After all, the newest authors are the oldest. In this new edition (“Familiar Quotations”) we have familiar sayings traced away back to Greece and Egypt. A new author by the name of Pilpay figures in this edition. He was a Brahmin, and he lived several centuries before Christ. Writing in some early dialect of Sanscrit, he deliberately, and with the most horrible heathen depravity, stole some of the best sayings of Herrick, Shakspeare, Butler, Cibber, and others. He was bold enough to appropriate such modern sayings as “What is bred in the bone will come out of the flesh,” “Possession is the strongest tenure of the Jaw,” and so on. Hesiod, who wrote in the seventh century before Christ, was another of those antique plagiarists.
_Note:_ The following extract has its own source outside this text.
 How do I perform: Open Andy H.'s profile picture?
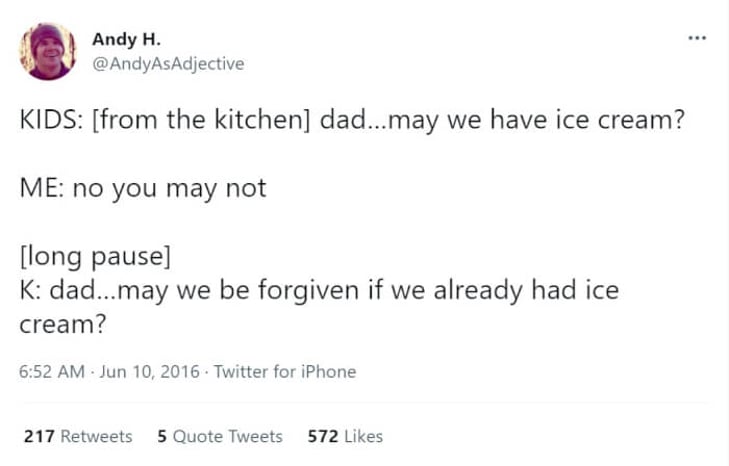click(x=48, y=51)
Theognis, JEschylus, Sophocles, Euripides, Plautus, Terence, and many others, were great suppliers of modern familiar quotations. Every time you say “hence these tears,” “the flower of youth,” “I do not care one straw,” “with presence of mind,” or anyone of several other things equally familiar, you are simply quoting Terence, who died 159 years before Christ. All the way through he is as modern as Mr. Howells. Here is one of his sayings, and after it is quoted nothing more need be said: “In fine, nothing is said now that has not been said before.” —Boston Transcript.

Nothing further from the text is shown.